Let’s be honest – airport layovers stink, especially on international trips. But if you’re on a trip that takes you through Amsterdam and you have more than 5 hours to spare, you can have some fun during your layover. The city of Amsterdam is a quick train trip from the airport, and getting a taste of the city is easy.
A return ticket from Schipol Airport (AMS) to Centraal Station is only €9.40, and the trip takes about 30 minutes. As the name implies, Centraal is centrally-located relative to the rest of the city. After exiting the train you’re just a quick walk from the canals, shops and sights of the city. If you’ve got more than a few hours there are lots of museums and sights to see, as Teresa Carnegie writes about in her excellent post on Amsterdam. But when you’re pressed for time, there’s still a lot to do and see.
Getting Out Of The Airport
If you don’t want to carry bags with you on the train, storage lockers are available at the airport. Keep in mind that you will have to clear security and customs to re-enter the airport, so leave 2 hours at a minimum for this process.
If you’ve got less than 5 hours between flights it probably doesn’t make sense to take the trip into the city…just enjoy the airport, which is nice in its own right. But if you have the time, go and see the canals, have a coffee, and soak up the Dutch ambiance.
Amsterdam’s Centraal Station
As the name implies, the central station is the hub of Amsterdam’s rail network. It’s also the country’s biggest transfer point for locals and visitors. If you’re catching a train to other parts of the country or other places in Europe, chances are you’ll transit through the central station.
It’s also the location for one of Amsterdam’s main tourist offices. In this office you can find city maps and guides as well as abundant information to plan a longer trip.
Because it is so essential to the city’s transportation network, you’ll find lots of services available in the station. If you find you’ve got baggage to store, lockers are also available here. The station contains lots of shops and restaurants with many different food choices. Most are open from 7AM to 1AM, so tasty eats are nearly always available.
The station also offers bicycle rental service which will allow you to experience the city’s bike culture.
Things To Do Near Central Station
If you’re pressed for time, it’s wise to stick close to the train station for a quick trip back to the airport. But there are lots of things to do and see in a short period of time. Below are just a few ideas:
Oude Kerk (Old Church)
The Old Church is Amsterdam’s oldest building, dating from 1213. The church holds regular services three times a week, but is also more than a religious institution. The church also serves as an art museum and hosts many temporary art and culture exhibits. More information on visiting the church can be found on its website. The church is also within one of Amsterdam’s most widely-recognized tourist attractions: its Red Light District.
Red Light District
The website Amsterdam.info states that “…everything you’ve heard about the Red Light District is probably true.” Even if you have no plans to avail yourself of the services offered in the District, it’s still an interesting slice of Amsterdam’s culture. Prostitution is legal in Amsterdam, but not on city streets – so the women (and men) of the District sit inside shops behind glass windows.

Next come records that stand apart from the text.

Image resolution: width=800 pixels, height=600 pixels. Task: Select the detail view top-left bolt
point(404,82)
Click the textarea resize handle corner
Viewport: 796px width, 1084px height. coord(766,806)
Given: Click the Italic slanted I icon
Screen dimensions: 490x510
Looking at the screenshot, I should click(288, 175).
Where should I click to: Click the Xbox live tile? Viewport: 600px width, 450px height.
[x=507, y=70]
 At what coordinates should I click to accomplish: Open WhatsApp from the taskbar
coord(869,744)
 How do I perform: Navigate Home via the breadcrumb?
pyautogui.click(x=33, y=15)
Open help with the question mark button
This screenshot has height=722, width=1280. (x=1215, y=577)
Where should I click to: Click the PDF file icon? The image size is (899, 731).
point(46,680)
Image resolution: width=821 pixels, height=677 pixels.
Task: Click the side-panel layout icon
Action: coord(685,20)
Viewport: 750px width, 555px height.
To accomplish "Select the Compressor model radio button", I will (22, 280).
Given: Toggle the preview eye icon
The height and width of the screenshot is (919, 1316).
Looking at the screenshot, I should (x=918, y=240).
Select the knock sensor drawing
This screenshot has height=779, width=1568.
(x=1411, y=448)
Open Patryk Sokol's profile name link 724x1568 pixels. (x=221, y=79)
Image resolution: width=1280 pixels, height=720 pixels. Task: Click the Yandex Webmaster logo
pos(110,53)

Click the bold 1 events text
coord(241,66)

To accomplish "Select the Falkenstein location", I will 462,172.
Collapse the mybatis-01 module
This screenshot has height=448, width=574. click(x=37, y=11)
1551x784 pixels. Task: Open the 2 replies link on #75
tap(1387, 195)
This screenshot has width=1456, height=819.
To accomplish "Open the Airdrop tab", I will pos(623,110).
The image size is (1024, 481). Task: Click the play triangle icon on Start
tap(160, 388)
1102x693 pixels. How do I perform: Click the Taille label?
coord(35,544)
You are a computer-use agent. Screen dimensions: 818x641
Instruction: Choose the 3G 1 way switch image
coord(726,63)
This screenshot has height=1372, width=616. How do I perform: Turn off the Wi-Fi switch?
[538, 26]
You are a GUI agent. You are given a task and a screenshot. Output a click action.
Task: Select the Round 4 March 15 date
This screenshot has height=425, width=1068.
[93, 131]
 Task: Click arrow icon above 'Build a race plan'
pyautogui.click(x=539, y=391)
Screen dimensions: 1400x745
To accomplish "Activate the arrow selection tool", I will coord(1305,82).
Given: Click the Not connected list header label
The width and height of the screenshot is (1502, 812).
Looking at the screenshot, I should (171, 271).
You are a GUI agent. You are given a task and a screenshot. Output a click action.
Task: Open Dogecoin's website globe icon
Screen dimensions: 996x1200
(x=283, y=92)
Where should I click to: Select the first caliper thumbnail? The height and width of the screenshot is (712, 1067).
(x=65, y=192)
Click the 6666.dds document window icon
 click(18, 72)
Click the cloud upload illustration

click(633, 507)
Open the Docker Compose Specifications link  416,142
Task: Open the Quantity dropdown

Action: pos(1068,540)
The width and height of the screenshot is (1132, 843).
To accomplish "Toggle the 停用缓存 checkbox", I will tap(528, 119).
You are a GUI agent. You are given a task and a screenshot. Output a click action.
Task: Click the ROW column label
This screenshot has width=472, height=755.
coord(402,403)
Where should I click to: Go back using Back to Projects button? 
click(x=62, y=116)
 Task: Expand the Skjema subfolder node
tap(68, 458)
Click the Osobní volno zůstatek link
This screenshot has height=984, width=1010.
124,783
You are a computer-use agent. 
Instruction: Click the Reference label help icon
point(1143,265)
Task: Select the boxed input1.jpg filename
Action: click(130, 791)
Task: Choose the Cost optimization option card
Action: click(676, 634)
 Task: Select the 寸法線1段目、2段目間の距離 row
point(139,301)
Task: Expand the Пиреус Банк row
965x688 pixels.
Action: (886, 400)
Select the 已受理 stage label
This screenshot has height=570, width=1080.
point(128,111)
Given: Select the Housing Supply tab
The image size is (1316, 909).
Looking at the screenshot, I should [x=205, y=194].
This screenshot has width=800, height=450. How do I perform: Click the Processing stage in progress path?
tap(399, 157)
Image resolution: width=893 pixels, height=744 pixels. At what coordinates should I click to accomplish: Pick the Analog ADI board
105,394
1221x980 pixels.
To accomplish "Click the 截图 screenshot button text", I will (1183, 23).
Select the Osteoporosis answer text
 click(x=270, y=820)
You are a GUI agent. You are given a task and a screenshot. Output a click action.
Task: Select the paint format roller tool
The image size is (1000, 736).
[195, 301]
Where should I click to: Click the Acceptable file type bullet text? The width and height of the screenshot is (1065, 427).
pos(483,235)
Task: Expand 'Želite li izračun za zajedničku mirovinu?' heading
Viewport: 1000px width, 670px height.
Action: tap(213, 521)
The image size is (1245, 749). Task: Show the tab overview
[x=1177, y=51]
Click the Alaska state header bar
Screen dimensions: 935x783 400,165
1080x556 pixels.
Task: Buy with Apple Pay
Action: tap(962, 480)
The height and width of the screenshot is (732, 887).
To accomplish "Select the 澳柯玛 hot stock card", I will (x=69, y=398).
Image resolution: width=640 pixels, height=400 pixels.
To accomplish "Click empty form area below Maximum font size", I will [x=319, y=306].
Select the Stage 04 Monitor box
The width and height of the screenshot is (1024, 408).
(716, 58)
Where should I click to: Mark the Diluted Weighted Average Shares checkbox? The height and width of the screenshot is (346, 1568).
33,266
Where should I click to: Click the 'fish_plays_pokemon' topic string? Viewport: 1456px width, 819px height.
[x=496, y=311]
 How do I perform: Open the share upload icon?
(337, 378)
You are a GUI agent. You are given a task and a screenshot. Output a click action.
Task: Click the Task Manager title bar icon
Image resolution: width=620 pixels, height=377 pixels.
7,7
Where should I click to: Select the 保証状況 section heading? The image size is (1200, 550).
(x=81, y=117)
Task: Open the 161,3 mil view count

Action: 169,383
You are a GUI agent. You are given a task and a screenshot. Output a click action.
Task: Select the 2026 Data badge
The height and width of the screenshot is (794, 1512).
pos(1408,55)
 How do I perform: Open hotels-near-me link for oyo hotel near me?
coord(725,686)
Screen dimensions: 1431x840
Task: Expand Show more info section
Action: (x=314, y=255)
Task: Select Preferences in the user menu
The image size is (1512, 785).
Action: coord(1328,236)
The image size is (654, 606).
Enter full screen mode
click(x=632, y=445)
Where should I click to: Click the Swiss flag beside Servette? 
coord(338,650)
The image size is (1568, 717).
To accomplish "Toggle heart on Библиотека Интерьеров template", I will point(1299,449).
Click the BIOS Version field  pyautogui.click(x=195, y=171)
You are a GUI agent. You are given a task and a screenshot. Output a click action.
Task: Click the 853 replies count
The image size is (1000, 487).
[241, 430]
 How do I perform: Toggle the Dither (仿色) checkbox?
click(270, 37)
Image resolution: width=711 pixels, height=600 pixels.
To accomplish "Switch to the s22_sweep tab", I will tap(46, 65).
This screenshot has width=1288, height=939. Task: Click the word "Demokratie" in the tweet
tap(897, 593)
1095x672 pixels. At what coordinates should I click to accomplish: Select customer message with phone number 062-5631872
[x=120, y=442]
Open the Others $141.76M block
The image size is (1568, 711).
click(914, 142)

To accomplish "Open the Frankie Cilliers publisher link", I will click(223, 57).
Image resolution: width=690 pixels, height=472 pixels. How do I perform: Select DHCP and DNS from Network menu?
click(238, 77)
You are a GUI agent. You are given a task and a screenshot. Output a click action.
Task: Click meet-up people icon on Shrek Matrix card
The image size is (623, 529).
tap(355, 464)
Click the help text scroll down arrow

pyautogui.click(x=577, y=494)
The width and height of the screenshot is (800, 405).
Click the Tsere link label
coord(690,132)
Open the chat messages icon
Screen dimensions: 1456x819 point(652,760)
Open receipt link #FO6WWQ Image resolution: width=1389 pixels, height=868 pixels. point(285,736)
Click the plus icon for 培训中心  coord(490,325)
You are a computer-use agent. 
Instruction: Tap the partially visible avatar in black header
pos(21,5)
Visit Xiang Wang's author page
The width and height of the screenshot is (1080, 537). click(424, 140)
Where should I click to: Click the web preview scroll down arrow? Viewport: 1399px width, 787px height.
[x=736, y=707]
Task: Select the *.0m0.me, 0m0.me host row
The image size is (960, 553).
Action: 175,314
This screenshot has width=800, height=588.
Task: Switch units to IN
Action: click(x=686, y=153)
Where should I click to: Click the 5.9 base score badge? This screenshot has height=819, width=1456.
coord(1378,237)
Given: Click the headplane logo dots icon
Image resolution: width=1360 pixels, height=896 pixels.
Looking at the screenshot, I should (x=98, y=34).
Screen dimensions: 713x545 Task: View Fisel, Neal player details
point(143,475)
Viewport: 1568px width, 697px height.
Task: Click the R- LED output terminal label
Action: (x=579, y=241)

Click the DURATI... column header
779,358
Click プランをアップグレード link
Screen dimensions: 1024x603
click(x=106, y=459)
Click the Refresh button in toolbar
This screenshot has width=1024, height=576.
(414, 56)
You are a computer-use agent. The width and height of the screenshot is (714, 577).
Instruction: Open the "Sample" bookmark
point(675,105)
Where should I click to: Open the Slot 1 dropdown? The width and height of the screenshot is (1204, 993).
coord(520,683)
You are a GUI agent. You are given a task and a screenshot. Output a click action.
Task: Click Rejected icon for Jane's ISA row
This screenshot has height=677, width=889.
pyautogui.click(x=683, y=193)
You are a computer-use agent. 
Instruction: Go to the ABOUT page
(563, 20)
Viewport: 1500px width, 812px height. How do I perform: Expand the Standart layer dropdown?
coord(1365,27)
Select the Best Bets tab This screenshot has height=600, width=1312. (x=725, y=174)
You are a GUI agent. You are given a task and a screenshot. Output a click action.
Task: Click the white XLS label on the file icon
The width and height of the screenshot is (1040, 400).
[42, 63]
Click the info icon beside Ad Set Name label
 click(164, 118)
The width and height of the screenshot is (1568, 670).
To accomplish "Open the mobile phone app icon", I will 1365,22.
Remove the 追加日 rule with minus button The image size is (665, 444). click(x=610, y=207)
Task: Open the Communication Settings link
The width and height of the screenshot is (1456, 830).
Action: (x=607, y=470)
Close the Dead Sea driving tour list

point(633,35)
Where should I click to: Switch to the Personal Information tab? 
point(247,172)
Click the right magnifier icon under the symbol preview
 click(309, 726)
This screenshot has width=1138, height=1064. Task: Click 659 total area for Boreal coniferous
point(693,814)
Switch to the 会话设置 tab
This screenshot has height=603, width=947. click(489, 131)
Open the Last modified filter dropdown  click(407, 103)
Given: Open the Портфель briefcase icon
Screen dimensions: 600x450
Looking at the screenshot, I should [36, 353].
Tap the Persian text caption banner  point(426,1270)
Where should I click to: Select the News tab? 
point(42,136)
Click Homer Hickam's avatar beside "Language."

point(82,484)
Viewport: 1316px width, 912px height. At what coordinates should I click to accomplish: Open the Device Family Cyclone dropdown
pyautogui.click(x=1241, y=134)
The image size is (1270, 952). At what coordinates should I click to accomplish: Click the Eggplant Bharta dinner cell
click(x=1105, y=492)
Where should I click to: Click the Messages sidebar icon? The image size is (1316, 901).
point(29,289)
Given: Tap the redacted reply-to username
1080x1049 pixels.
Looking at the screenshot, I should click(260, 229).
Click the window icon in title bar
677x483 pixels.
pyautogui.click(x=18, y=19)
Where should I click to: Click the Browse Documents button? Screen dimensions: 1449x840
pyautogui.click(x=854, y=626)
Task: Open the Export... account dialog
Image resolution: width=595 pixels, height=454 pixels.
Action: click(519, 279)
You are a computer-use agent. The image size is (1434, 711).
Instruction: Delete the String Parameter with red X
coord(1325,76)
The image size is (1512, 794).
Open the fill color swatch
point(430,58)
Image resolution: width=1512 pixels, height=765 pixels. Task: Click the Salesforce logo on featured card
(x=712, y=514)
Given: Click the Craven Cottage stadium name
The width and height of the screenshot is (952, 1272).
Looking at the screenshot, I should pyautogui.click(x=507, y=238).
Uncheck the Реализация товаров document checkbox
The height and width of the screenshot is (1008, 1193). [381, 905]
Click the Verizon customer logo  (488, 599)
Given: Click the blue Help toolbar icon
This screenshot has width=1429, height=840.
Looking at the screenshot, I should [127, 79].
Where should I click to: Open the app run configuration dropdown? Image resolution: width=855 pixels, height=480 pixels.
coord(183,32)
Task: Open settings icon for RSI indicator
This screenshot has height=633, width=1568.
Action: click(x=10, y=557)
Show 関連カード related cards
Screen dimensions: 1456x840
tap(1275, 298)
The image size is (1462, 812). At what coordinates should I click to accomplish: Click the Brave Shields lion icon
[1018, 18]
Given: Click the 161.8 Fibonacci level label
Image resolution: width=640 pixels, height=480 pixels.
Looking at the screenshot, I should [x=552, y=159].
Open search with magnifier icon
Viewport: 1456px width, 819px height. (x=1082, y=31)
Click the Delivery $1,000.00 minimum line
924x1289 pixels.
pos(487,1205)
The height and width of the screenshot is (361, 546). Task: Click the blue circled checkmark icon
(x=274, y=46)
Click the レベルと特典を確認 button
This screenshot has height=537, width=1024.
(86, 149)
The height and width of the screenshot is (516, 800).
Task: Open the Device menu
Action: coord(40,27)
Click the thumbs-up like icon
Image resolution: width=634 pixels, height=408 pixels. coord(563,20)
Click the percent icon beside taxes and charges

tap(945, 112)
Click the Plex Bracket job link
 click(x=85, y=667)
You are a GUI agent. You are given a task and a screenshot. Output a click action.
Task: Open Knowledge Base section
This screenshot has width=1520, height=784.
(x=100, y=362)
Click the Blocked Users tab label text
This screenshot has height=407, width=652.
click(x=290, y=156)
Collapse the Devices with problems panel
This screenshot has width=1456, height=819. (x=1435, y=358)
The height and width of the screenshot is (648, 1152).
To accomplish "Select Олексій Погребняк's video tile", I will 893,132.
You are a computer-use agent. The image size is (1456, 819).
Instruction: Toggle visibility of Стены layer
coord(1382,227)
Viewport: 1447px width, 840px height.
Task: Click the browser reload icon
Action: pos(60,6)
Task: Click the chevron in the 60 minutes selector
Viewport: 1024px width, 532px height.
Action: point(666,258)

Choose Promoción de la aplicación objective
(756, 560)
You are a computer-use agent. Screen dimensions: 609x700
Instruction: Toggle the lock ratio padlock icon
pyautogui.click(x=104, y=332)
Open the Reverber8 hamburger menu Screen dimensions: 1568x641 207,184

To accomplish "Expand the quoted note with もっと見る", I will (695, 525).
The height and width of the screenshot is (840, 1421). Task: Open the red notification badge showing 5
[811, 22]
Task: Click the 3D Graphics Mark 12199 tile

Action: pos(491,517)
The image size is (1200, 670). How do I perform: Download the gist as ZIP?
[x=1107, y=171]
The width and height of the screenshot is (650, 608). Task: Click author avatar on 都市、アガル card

If you visit this area, whatever you do – DO NOT take photographs of the women. The same applies inside clubs and restaurants in the District. It is strictly forbidden, and locals may become very aggressive when photographed. Keep in mind that the people plying their trade in this district are just that: people. Regardless of how you feel about what they do, they still deserve respect and courtesy.
If you visit during the day, you’ll probably find the District pretty tame. It only really gets going in the evenings. That said, it’s still an interesting place to walk through.
Koninklijk Paleis Amsterdam (Royal Palace Amsterdam)
The Royal Palace is one of the three places in The Netherlands that are reserved for the use of the royal family. It was originally built as a city hall in 1655, and became a royal palace in the early 1800s. The palace offers free audio tours in multiple languages. It is filled with many beautiful works of art, and the architecture is interesting in its own right. Opening hours vary, and the Palace is only accessible to the public when the royal family is not in residence. More information can be found on the Palace’s website.
Rembrandt House Museum
Rembrandt van Rijn is widely viewed as one of the greatest painters in history, and the most important figure in the Dutch world of art. His paintings may be seen in museums around the world, and his style spawned an entire movement of art in the mid-17th century.
Rembrandt lived and worked in the center of Amsterdam for 20 years, and his house has been turned into a gallery and museum of his life and work. It has been refurnished with period furniture, colors and decorations. If you’re in Amsterdam for a longer stay, the museum also offers educational and cultural programs to people of all ages.
Much more information about the Museum can be found on their website.
So much to do, so little time…
Just the central district of Amsterdam alone holds lots of interesting places to see and explore. You won’t be able to do everything with a short layover, but it’s enough to give you a nice appetizer of the city. Make sure to pick up some information at the local tourist office, and plan for your next stay in lovely Amsterdam!